66.09 The Family Financial Burden of Outpatient Pediatric Surgical Care and Interest in Telemedicine

K. Harris1, E. C. Hamilton1, A. C. Fonseca1, S. Mahajan1, A. A. Eguia1, M. T. Harting1, K. Tsao1, M. T. Austin1  1McGovern Medical School At The University Of Texas Health Science Center At Houston,Department Of Pediatric Surgery,Houston, TEXAS, USA

Introduction: Telemedicine has the potential to decrease the burden of postoperative outpatient care for families of pediatric surgical patients. The purpose of this study was to determine travel and work-related costs related to pediatric surgical clinic visits and parents’ attitudes towards telemedicine.

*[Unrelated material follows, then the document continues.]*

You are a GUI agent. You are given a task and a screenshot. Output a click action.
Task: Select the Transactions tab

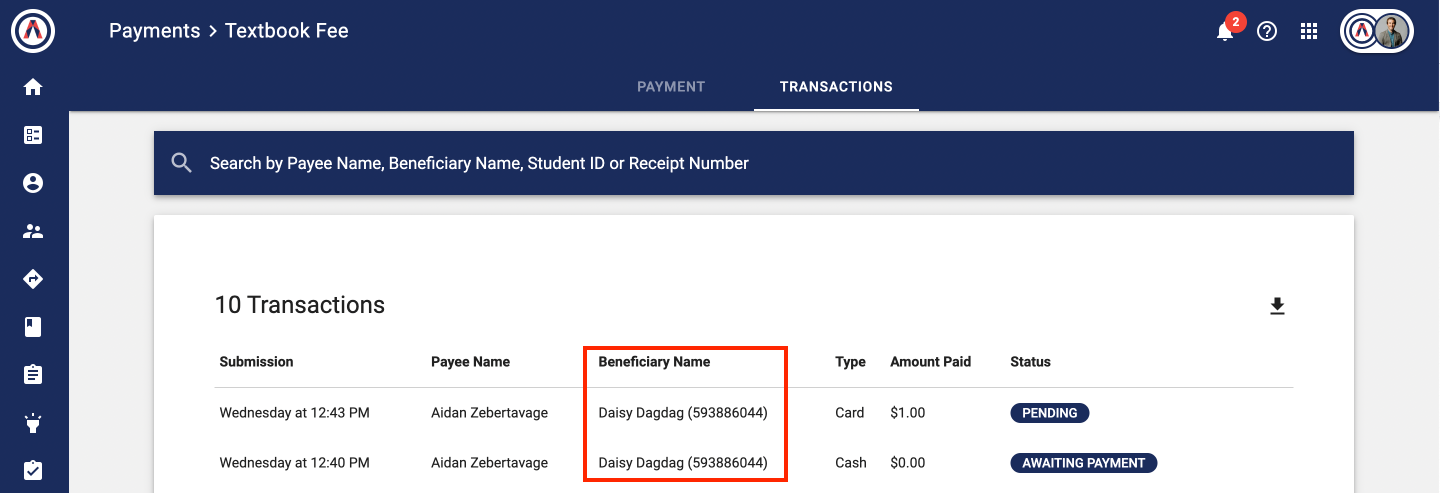point(836,87)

Methods: A non-random sample of parents of patients presenting to our outpatient pediatric surgery clinic for postoperative, preoperative, and new consults were administered a previously published 29-question survey to assess the burden of attending clinic and their preferences towards telemedicine for postoperative care. Pearson chi-square test and univariate logistic regression were used for statistical analysis.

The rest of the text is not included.